BEGIN

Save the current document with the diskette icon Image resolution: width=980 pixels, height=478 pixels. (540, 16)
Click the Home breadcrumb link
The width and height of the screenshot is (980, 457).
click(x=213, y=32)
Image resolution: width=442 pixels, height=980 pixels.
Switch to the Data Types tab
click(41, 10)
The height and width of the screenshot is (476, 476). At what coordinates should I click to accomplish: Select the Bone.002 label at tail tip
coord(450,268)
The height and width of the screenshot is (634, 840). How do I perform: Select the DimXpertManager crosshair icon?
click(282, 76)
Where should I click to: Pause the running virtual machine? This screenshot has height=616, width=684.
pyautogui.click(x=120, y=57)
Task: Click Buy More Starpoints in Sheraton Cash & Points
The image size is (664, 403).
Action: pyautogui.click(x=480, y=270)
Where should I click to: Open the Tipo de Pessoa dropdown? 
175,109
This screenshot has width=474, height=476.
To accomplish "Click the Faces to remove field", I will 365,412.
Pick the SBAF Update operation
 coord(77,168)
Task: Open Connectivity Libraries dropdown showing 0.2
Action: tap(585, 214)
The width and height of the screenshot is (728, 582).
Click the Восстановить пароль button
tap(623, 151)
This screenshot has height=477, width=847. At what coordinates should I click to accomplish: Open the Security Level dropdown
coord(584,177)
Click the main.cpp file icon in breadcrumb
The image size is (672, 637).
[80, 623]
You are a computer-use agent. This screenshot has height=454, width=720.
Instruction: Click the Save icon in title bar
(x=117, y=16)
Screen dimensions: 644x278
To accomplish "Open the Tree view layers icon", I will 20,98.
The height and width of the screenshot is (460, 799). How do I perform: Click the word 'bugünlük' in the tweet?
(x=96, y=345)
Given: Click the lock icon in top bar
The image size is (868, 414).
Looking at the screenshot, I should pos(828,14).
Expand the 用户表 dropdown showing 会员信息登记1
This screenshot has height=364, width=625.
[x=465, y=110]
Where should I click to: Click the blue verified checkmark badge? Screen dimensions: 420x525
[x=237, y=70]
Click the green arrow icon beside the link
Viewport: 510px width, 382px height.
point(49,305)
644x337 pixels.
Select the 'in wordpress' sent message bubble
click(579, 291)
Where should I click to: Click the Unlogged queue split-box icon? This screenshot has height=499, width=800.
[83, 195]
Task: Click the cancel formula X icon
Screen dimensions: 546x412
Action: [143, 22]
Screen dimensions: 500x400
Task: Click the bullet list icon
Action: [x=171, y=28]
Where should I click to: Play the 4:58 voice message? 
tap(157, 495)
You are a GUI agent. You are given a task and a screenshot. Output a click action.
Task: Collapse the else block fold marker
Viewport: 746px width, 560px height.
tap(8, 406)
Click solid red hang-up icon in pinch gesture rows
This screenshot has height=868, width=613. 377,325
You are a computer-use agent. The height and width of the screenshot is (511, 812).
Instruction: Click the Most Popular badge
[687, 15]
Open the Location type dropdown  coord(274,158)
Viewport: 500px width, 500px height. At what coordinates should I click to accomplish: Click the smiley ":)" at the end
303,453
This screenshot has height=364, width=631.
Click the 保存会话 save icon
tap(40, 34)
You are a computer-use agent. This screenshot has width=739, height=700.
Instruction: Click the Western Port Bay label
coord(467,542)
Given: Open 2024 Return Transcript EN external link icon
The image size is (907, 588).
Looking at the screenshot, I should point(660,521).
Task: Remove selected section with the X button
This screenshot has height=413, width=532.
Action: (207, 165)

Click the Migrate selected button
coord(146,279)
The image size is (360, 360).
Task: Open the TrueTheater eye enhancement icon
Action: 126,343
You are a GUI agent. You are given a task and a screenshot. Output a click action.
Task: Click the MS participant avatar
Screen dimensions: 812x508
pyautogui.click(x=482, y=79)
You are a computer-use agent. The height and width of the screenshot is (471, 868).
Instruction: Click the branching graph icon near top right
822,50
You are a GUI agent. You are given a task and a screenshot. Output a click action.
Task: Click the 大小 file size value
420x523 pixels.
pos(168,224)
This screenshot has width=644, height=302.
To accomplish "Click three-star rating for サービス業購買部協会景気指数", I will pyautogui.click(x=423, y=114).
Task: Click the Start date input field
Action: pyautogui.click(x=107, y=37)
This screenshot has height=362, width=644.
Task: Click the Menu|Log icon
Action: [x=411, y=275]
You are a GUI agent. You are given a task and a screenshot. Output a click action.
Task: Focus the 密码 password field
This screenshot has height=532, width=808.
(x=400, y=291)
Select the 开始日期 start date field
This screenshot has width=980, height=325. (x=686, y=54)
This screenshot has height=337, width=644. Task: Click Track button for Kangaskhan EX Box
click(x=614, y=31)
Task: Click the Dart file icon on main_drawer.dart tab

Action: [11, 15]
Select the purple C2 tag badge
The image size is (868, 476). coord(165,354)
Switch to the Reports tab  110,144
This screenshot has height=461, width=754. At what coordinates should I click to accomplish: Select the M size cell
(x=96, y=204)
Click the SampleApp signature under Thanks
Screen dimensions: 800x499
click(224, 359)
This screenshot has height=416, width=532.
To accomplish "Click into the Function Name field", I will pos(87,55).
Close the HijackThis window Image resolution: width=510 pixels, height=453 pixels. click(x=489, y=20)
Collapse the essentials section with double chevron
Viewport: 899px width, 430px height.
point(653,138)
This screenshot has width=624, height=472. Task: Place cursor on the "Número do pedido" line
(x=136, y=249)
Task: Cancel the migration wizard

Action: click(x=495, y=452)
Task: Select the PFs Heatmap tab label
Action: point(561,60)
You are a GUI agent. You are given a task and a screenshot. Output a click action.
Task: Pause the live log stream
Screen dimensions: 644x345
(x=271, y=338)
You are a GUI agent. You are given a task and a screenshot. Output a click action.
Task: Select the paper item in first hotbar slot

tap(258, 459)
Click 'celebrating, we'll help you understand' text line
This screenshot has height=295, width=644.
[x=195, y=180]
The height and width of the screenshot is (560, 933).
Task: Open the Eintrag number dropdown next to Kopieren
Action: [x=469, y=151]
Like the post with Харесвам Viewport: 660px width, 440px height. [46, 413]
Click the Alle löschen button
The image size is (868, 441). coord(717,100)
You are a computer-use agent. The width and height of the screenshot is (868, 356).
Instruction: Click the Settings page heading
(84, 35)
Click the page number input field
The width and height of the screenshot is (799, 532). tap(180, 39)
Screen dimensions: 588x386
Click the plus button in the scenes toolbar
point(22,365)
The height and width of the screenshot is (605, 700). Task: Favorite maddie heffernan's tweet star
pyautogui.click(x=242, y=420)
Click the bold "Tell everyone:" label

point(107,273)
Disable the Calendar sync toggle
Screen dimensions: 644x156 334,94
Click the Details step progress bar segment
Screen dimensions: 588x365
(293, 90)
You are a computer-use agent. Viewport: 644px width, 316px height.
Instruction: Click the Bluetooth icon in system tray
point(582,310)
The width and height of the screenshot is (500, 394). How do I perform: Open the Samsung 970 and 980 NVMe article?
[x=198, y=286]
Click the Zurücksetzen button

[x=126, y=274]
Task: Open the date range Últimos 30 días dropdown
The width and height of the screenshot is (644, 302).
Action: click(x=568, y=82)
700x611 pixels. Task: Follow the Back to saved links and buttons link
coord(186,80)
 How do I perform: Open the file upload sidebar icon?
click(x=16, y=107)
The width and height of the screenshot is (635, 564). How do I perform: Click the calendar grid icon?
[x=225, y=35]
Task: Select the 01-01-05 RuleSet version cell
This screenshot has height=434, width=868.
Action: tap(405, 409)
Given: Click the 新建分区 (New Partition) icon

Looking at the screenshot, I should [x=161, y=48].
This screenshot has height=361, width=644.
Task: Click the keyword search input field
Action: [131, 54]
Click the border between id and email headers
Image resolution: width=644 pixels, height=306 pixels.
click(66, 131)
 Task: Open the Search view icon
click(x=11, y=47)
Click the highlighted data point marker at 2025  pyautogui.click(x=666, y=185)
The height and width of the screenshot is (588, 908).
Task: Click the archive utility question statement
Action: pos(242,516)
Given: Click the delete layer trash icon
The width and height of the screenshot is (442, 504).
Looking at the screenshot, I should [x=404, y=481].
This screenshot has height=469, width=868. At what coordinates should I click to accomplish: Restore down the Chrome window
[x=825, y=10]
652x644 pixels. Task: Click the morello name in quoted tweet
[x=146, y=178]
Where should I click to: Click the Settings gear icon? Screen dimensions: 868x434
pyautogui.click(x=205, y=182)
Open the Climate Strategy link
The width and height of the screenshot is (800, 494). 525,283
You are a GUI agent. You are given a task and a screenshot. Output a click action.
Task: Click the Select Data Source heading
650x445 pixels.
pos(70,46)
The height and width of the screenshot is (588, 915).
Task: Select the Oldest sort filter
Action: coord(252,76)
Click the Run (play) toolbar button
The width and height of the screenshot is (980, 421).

END

When a line in the material includes the word "computer", copy it out.

You are a computer-use agent. This screenshot has height=454, width=720.
You are a computer-use agent. The height and width of the screenshot is (511, 812).
You are a computer-use agent. This screenshot has width=739, height=700.
You are a computer-use agent. The height and width of the screenshot is (471, 868).
You are a computer-use agent. The width and height of the screenshot is (868, 356).
You are a computer-use agent. Viewport: 644px width, 316px height.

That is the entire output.